En particular para nuestra actividad, confío que incluya en sus bases fundacionales algún artículo similar al Artículo V de la convención de la ESA, y que se considere la educación como una actividad obligatoria en cualquier programa y también nos proporcione más recursos.
Una mayor dinamización del sector hará crecer a las empresas y se precisará de más y mejor talento. Por lo que nuestra actividad formativa y divulgadora tendrá que ampliar su alcance.
Así que todos son buenas noticias. Si además le añadimos la reciente selección de Sara García y Pablo Álvarez como los nuevos astronautas españoles, podemos decir que nos encontramos en un momento dulce en lo que se refiere al sector espacial español.

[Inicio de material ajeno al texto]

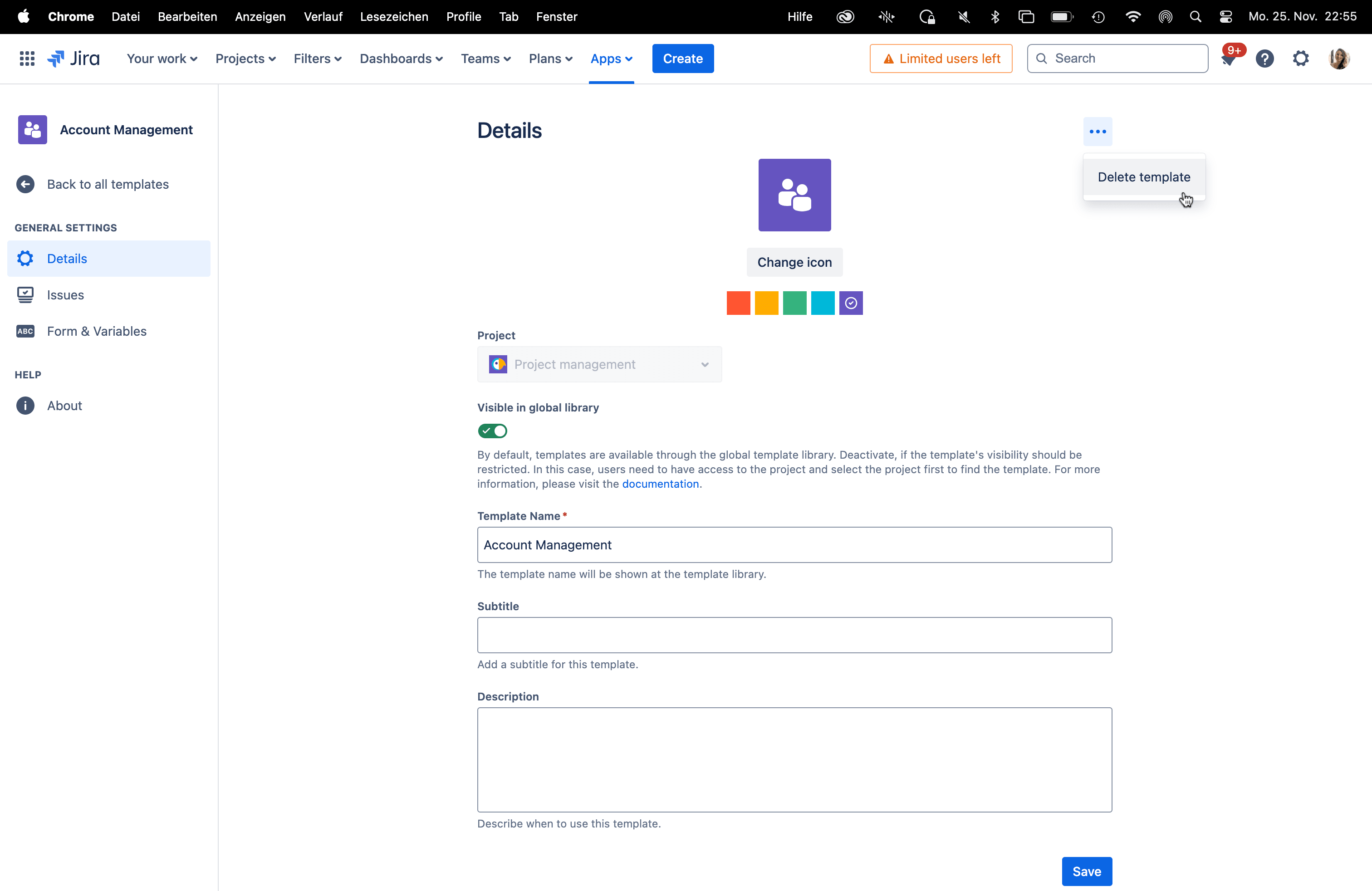The width and height of the screenshot is (1372, 891).
Task: Open the Jira app switcher grid icon
Action: pyautogui.click(x=27, y=58)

Una de vuestras actividades en ESERO más conocidas es la organización de la competición CanSat en España. Para que la conozcan nuestros lectores, ¿en qué consiste? ¿Cuántos colegios y jóvenes se ven involucrados cada año en esta significativa iniciativa?

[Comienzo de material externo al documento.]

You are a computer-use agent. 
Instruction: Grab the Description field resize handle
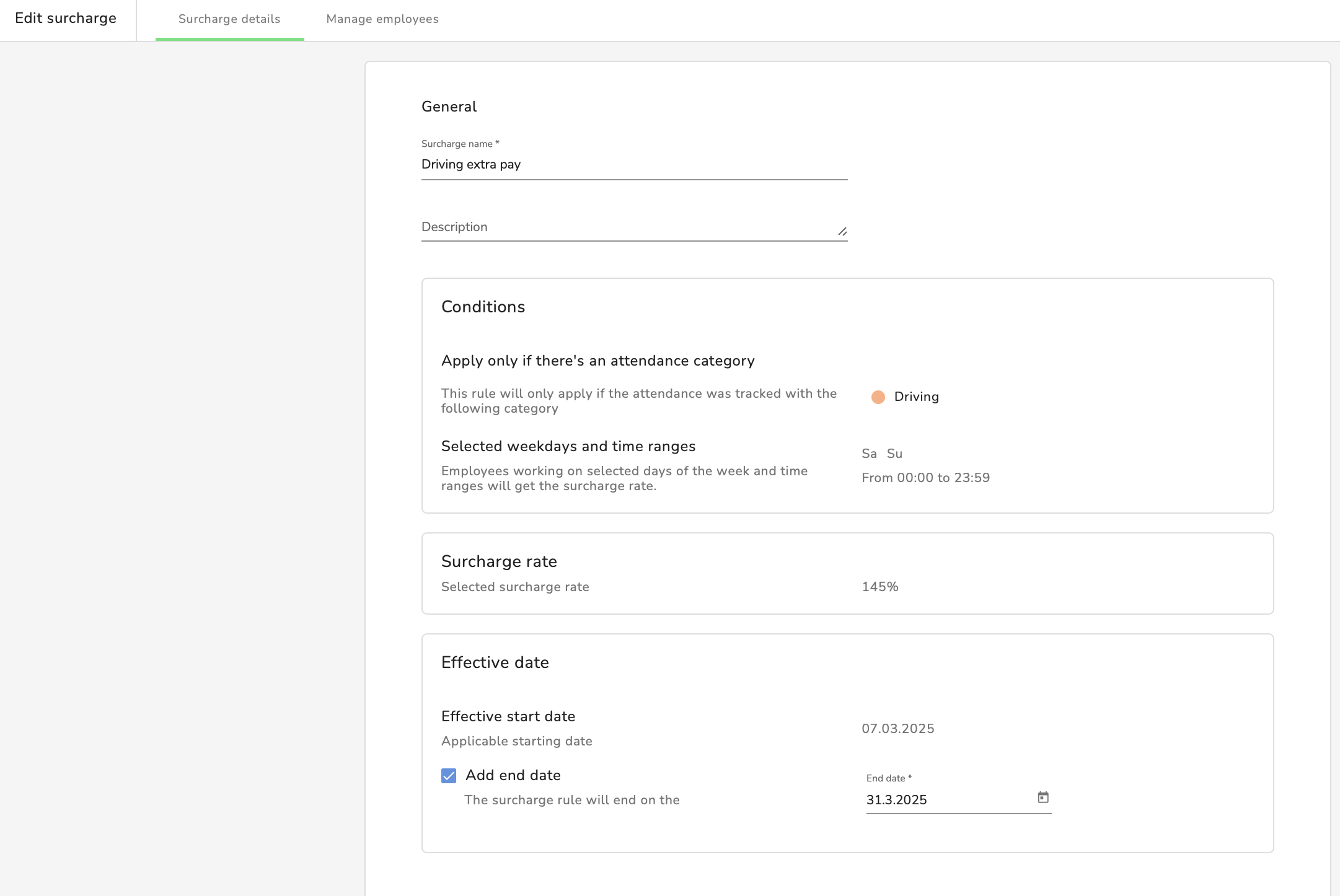point(842,232)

CanSat es una competición promovida por la Agencia Espacial Europea, dirigida a equipos de estudiantes de Secundaria y Bachillerato. Los equipos deben diseñar y construir un pequeño satélite del tamaño de una lata de refresco.
Este desafío ofrece una oportunidad única para que los estudiantes tengan una primera experiencia práctica en un proyecto espacial real. Tienen que ser capaces de organizar todos los aspectos técnicos de la misión: diseñar el CanSat, seleccionar su misión, integrar los componentes, probar, preparar el lanzamiento, lograr un aterrizaje seguro y luego analizar los datos.
Todo un reto tecnológico que promueve el fomento de vocaciones científicas en los más jóvenes.
La final de la competición CanSat nacional se celebrará en Granada en mayo de 2023, y consiste en el lanzamiento de cohetes (hasta unos 900 m de altura), los cuales contienen los proyectos CanSat desarrollados por los equipos seleccionados para la final y cuyo ganador representará al país en la competición europea.
Además, se celebrarán hasta competiciones regionales en la mayoría de las comunidades autónomas, que permitirán elegir a los equipos finalistas que viajarán para participar en la competición nacional.

Este año ha sido todo un éxito. En apenas cinco años hemos pasado de unos 10 equipos, a más de 750 equipos inscritos procedentes de 14 comunidades autónomas diferentes para esta edición. Y de una participación femenina casi anecdótica, a más del 30%.

Esto supone en 2023 la participación de más de 400 docentes y 5.000 estudiantes.
Como comentaba antes, el trabajo en red y la implicación de las administraciones públicas educativas son la clave del éxito.